Hodas | 49-58

Positive Approaches Journal - Volume 2 Title

Volume 12 ► Issue 2 ► August 2023

Fetal Alcohol Spectrum Disorder (FASD): Thirty Reasons Why Early Identification Matters

Gordon R. Hodas MD

As discussed in this paper, identification, and especially early identification of an FASD in a child can be quite empowering, especially to the child’s parents or other caregivers (family), because identification clarifies the primary source of the child’s challenges and provides an invaluable cognitive anchor.  However, valuable as early identification is, the child and family also need an FASD-informed workforce, providing expertise in helping the family effectively address specific areas of concern while also promoting the child’s positive developmental progression over time.  This is why the Luzerne and Wyoming counties FASD pilot project described in the current issue of the ODP Positive Approaches Journal is so meaningful.  Identification is an important first step, but we also collectively need to work to develop a comprehensive FASD system of care.

This article was reprinted from permission of the Office of Mental Health and Substance Abuse. Children’s Mental Health Matters (pa.gov)


Previous articles in the Children’s Mental Health Matters series (Hodas, 2012, 2015, 2016) have addressed the nature and challenges of Fetal Alcohol Spectrum Disorders (FASD).
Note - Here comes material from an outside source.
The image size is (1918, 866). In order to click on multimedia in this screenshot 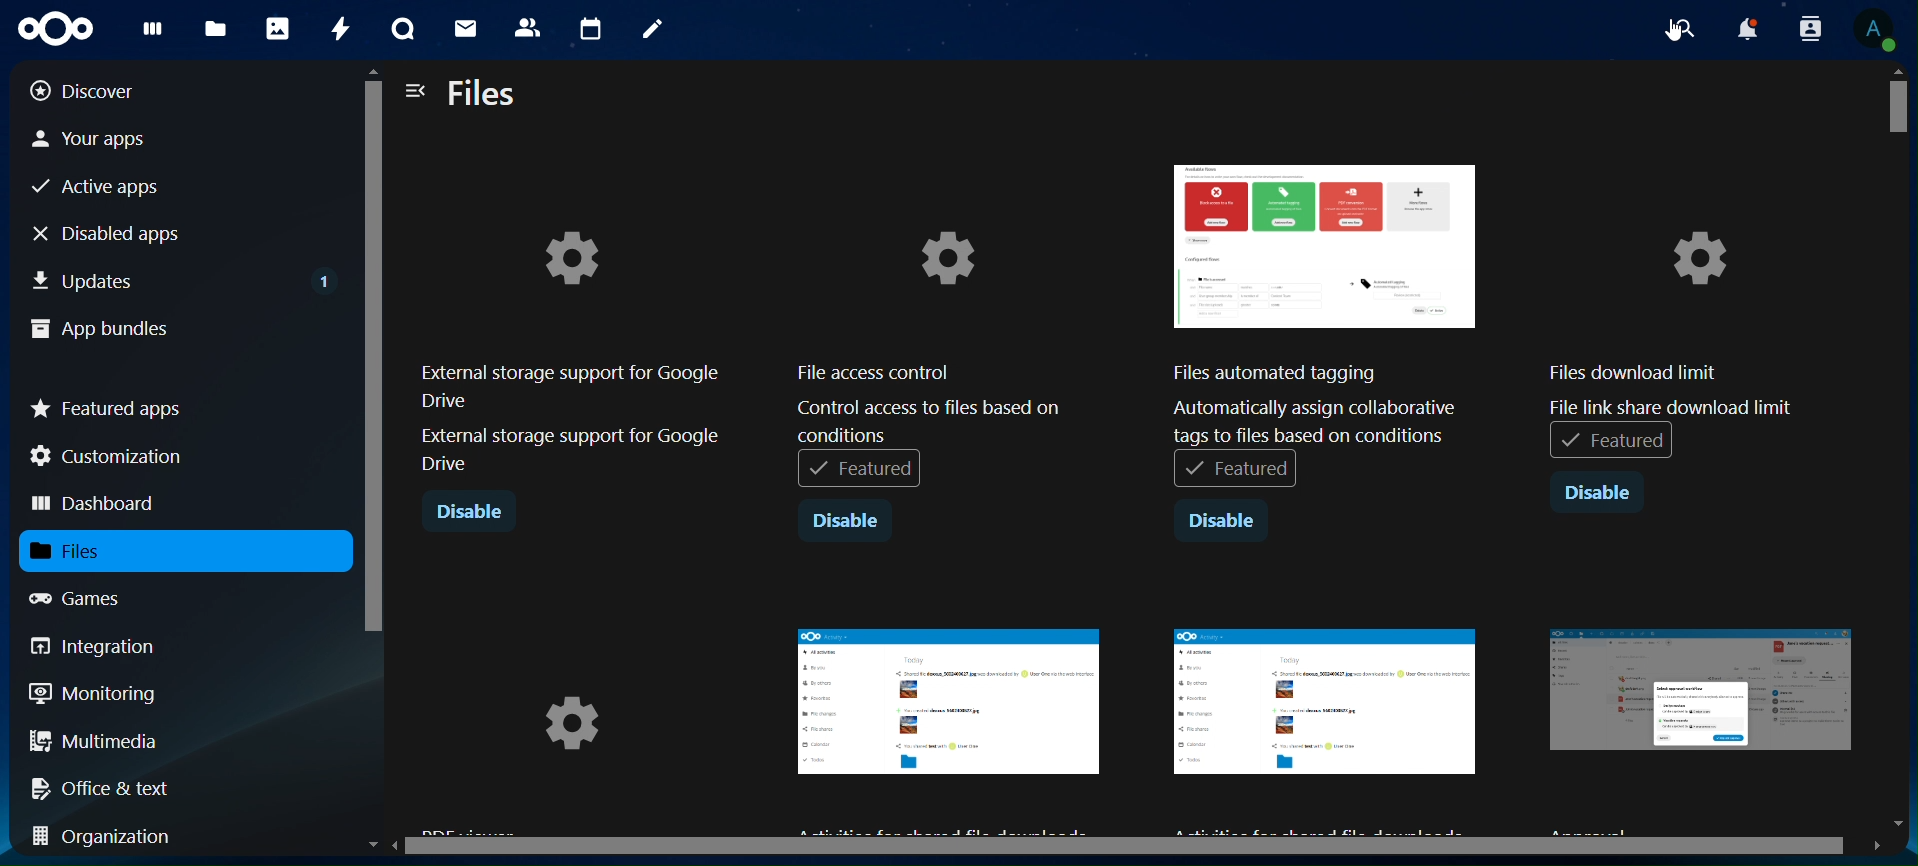, I will do `click(95, 744)`.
Given that the primary deficits in FASD – namely, those related to the direct effects of in-utero alcohol exposure on the developing brain – are irreversible, some might be tempted to dismiss early identification as a waste of time. In fact, such thinking is erroneous. In what follows, we consider thirty reasons why early FASD identification truly matters.


What is “early identification”?

While there is frequent mention of early identification in the literature, often this term is not explicitly defined. With progress in research and technology, the operational definition of early intervention can be expected to change, making it easier to identify FASD early in a child’s life and perhaps even in-utero.

For purposes of discussion here, early intervention refers to early childhood, with a range from birth to 6 years, and with identification ideally occurring by age 2 years. It should be appreciated that, for all children, brain plasticity and therefore the potential capacity for growth are greatest early on. This is the case even for children with in-utero brain damage, such as children with an FASD.

Thirty reasons why early identification of FASD matters.

Early identification of FASD matters, and can benefit family, child, and schools/service providers. When the child’s strengths and FASD-related limitations are understood, the following can occur:


- The specific FASD diagnosis serves as a cognitive anchor for parents, enabling them to better understand their child, offering them a sense of relief, and increasing their sense of mastery.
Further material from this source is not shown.